### WRITTEN REQUEST 1
Answer these questions about the forum thread on the old green bottle:
(a) What name did the old green bottle turn out to bear?
(b) How much did CHRISTHEHAWK offer for the bottle?
(c) In the reply to Joe, what does GlassKeeper say is being done for the first time?

# Old Green Bottle



## GlassKeeper (Dec 23, 2010)

I finally got my camera back so I thought I'd post some pictures of my new bottle. My wife and I were on vacation in late october, we hit some antique shops and I couldn't find a thing. We were going to take a drive up the coast of Maine but she wanted to hit a couple more shops in the area we were staying. It was too nice of a day to be traveling so I said what the heck, she was right. To make a long story short we went into the last shop a half hour before they closed. Thats when everything came together and fell into place, perfect timing. I heard my wife say isn't this the kind of bottle you like? I turned to see her holding a nice old green bottle with a ton of whittle in it. I couldn't believe my eyes, the old green bottle was an OLD DR. TOWNSEND SARSAPARILLA. She smiled at me and said it has a funny bottom on it, she knew what an iron pontil looked like, she was rubbing it in because I walked right by the bottle and never noticed it. I couldn't believe it when she told me the price tag said old green bottle 10.00 dollars, not a $100.00 and that I had misread the price. When I got in the car I couldn't find anything wrong with it. When I paid for the bottle the owner of the shop told me the person just brought it in with some other things and if she had known it was there she would have bought it. Since then I have had some good offers but I just can't let that old green bottle go! I just want a chance to enjoy the glass for a while. I know deals like this happen alot but not to me.


----------



## GlassKeeper (Dec 23, 2010)

The $10.00 bottle.


----------



## GlassKeeper (Dec 23, 2010)

Another


----------



## GlassKeeper (Dec 23, 2010)

.


----------



## GlassKeeper (Dec 23, 2010)

Picture of the pontil


----------



## GlassKeeper (Dec 23, 2010)

One last picture.


----------



## JOETHECROW (Dec 23, 2010)

One of the nicest ten dollar bottles I've ever seen! I'd be keeping it too! Great color and nice pictures....


----------



## GlassKeeper (Dec 23, 2010)

Thanks Joe, this is my first time uploading photos.


----------



## coboltmoon (Dec 23, 2010)

WOW!!!!!

 What town in Maine did you find that.  I want to check out that shop.  I went to a new shop today and stuck out.


----------



## JustGlass (Dec 24, 2010)

Awesome bottle and super nice color. Great find.


----------



## epackage (Dec 27, 2010)

A Beauty...


----------



## CHRISTHEHAWK (Dec 28, 2010)

I'll give you $11 for the bottle.[]


----------



## cowseatmaize (Dec 28, 2010)

> we hit some antique shops and I couldn't find a thing. We were going to take a drive up the coast of Maine but she wanted to hit a couple more shops in the area we were staying


 It wouldn't have been one of the couple (hundred) shops up to the Yorks, would it?


----------



## GlassKeeper (Dec 28, 2010)

### PROVIDED ENTRIES
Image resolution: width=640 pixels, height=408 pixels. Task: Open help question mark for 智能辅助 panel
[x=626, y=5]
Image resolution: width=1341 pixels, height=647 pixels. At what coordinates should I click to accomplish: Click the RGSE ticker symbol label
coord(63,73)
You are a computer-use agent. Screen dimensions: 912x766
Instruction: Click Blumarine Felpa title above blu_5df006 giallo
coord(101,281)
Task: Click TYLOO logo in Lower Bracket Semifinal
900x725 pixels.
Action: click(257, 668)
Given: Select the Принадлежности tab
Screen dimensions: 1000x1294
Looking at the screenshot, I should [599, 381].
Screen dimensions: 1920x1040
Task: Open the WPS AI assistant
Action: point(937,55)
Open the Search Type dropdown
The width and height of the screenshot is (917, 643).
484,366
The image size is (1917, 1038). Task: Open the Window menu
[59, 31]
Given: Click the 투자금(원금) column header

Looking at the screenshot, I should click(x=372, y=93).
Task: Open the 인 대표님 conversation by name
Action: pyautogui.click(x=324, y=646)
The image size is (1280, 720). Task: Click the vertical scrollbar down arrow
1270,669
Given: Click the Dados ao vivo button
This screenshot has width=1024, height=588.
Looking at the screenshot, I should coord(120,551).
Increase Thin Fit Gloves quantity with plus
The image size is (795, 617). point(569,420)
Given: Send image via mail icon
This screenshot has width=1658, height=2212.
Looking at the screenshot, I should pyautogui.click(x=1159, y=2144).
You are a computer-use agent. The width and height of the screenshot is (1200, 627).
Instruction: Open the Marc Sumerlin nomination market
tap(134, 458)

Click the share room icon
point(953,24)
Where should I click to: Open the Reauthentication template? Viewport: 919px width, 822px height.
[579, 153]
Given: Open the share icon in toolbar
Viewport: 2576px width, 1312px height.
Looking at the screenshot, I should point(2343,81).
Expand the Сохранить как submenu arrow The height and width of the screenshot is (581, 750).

### WRITTEN REQUEST 2
Present the lines of the entries from the line containing "Given: Send image via mail icon" through the last line of the entries as a numbered list, leaving out blank lines.

### WRITTEN ANSWER 1
(a) OLD DR. TOWNSEND SARSAPARILLA
(b) $11
(c) Uploading photos

### WRITTEN ANSWER 2
1. Given: Send image via mail icon
2. This screenshot has width=1658, height=2212.
3. Looking at the screenshot, I should pyautogui.click(x=1159, y=2144).
4. You are a computer-use agent. The width and height of the screenshot is (1200, 627).
5. Instruction: Open the Marc Sumerlin nomination market
6. tap(134, 458)
7. Click the share room icon
8. point(953,24)
9. Where should I click to: Open the Reauthentication template? Viewport: 919px width, 822px height.
10. [579, 153]
11. Given: Open the share icon in toolbar
12. Viewport: 2576px width, 1312px height.
13. Looking at the screenshot, I should point(2343,81).
14. Expand the Сохранить как submenu arrow The height and width of the screenshot is (581, 750).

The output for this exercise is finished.